WORK REQUEST — Only lines containing the word "بالبشرة" are needed; pull them out of the material.

SOURCE DATA —
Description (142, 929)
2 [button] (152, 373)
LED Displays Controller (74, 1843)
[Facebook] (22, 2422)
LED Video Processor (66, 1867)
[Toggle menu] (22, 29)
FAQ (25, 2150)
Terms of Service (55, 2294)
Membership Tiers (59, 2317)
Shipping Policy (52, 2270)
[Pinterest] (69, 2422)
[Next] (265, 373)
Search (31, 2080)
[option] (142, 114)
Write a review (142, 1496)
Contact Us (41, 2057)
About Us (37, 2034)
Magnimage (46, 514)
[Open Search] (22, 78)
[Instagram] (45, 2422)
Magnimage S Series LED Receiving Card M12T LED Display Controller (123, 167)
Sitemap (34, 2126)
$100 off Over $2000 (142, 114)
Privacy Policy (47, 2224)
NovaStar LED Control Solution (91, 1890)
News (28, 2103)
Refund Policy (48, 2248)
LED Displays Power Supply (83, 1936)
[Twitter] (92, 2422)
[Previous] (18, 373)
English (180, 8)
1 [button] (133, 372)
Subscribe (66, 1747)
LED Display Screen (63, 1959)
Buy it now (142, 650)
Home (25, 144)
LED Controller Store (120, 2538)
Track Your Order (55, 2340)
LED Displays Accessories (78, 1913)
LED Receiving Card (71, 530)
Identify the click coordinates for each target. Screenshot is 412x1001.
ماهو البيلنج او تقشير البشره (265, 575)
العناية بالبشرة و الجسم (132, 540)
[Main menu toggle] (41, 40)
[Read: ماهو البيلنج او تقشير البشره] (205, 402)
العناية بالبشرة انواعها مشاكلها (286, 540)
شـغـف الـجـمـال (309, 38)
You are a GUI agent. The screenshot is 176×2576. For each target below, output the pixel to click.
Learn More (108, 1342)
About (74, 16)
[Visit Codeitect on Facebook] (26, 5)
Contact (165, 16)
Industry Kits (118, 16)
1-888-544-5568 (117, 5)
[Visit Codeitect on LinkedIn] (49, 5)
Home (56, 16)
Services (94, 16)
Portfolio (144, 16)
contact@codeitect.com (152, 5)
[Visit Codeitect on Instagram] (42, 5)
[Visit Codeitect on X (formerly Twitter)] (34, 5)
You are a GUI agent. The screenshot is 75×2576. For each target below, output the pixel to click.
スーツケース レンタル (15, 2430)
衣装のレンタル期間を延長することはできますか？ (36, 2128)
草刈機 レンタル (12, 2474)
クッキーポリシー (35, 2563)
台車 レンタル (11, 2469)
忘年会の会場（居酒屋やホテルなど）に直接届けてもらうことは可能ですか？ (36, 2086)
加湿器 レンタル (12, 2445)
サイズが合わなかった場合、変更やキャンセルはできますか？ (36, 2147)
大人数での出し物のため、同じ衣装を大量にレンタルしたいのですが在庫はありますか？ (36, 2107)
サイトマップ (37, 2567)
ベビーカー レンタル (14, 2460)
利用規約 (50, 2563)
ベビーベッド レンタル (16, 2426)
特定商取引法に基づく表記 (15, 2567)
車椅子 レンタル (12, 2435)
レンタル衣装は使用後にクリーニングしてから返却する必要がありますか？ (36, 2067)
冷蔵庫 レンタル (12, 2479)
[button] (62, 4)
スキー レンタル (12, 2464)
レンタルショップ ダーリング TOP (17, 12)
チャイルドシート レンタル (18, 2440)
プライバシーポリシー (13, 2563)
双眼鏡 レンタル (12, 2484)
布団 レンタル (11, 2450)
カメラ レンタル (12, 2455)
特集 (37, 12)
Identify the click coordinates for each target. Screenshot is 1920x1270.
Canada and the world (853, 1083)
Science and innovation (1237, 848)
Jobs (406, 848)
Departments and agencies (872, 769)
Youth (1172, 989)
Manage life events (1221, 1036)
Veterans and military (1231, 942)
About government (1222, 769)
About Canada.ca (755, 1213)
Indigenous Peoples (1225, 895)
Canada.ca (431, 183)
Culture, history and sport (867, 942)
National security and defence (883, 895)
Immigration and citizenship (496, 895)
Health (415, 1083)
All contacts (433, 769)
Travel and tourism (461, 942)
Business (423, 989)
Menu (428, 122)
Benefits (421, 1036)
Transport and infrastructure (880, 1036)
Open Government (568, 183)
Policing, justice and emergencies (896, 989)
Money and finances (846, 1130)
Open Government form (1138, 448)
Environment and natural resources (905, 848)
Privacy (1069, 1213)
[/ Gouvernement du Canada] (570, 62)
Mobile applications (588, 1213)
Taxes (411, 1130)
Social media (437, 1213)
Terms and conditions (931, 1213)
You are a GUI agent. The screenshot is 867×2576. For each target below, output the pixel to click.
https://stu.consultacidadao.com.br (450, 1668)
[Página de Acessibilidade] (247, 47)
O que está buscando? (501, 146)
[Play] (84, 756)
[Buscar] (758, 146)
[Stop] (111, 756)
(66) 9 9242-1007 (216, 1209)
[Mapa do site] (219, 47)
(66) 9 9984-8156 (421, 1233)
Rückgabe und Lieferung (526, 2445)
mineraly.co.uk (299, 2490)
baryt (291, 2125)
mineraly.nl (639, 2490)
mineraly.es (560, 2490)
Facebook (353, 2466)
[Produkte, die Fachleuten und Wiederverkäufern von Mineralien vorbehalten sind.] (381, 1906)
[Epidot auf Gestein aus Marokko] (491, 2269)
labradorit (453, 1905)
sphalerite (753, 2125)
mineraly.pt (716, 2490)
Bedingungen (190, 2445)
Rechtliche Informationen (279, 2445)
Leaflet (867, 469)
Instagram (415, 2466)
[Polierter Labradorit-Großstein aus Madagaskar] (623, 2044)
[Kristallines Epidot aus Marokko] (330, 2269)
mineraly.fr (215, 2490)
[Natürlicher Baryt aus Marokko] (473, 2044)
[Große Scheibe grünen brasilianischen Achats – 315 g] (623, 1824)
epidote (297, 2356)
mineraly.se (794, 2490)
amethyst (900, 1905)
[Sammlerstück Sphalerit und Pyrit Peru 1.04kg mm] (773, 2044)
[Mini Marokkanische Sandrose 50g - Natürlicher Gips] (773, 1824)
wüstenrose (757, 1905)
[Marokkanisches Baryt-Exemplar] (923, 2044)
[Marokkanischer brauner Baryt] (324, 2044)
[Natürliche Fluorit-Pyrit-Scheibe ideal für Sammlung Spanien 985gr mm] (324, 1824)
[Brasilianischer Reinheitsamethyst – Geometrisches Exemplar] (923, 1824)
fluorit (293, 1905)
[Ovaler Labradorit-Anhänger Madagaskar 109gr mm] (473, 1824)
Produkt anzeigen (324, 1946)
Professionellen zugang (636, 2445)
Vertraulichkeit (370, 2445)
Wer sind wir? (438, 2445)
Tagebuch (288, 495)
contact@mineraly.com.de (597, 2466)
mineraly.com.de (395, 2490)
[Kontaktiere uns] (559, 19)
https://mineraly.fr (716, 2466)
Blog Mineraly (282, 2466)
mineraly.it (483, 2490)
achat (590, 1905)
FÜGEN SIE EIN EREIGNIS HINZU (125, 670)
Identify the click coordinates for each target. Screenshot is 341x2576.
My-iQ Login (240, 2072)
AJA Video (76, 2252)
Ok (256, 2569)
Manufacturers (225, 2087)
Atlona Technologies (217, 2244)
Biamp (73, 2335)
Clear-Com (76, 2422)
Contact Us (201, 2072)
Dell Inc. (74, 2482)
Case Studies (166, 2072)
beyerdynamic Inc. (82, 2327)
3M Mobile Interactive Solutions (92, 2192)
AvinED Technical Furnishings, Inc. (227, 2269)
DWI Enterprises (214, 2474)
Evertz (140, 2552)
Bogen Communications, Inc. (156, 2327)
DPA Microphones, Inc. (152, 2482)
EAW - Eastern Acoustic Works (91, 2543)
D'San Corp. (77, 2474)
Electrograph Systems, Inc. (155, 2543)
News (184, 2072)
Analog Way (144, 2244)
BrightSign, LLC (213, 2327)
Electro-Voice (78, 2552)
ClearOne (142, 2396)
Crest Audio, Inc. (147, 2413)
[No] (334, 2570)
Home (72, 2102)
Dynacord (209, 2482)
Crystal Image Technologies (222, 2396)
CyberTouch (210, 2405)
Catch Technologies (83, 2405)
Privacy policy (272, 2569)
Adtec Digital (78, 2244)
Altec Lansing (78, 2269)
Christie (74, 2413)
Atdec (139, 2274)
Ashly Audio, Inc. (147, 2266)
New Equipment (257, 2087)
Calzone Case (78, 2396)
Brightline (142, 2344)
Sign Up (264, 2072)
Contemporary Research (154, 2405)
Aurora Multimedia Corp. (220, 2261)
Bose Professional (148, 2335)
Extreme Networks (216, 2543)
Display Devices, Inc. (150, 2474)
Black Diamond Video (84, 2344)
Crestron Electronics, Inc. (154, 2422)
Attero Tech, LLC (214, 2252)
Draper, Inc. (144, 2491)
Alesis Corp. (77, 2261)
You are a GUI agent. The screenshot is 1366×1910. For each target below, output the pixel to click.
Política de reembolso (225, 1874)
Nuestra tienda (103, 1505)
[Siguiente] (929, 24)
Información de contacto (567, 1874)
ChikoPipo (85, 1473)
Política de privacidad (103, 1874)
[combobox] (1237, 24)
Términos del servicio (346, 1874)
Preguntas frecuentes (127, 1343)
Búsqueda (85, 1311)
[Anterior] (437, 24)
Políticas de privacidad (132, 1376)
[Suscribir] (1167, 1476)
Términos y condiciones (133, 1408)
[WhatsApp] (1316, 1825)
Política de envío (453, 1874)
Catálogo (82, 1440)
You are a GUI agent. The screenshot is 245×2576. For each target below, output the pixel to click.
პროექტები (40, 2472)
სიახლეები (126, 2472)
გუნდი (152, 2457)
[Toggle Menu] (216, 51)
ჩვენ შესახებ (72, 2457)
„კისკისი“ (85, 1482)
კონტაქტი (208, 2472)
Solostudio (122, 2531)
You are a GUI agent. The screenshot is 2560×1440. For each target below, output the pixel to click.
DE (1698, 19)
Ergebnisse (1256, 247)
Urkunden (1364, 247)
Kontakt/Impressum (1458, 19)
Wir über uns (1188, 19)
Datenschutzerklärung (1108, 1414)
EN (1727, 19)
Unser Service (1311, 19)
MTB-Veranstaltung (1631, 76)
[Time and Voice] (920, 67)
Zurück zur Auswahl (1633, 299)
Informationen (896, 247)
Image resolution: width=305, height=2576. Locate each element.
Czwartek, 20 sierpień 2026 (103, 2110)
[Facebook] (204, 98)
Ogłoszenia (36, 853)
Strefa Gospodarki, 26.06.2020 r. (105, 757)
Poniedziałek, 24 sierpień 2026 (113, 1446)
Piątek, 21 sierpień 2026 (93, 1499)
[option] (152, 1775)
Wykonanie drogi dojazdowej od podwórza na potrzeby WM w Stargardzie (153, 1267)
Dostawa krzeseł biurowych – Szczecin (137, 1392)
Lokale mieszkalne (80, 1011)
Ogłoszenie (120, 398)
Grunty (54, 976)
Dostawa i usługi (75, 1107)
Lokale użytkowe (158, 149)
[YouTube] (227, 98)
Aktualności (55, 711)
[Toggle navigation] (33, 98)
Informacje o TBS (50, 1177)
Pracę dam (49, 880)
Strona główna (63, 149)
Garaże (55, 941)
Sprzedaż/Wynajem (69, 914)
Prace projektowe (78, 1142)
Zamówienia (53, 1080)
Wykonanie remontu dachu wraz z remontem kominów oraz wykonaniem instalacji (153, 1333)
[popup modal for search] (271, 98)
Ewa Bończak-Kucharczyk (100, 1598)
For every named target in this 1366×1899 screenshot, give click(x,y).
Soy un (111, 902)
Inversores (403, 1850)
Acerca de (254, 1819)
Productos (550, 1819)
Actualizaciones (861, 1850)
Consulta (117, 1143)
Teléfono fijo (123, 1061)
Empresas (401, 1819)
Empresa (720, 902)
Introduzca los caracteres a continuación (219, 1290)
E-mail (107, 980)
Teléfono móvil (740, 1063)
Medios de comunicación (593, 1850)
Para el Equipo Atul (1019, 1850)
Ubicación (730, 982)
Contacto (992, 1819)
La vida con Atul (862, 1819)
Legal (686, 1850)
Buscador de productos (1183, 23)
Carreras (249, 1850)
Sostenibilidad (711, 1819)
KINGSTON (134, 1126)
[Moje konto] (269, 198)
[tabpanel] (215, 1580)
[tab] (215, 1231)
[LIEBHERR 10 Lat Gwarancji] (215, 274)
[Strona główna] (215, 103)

FINAL ANSWER —
العناية بالبشرة و الجسم (132, 540)
العناية بالبشرة انواعها مشاكلها (286, 540)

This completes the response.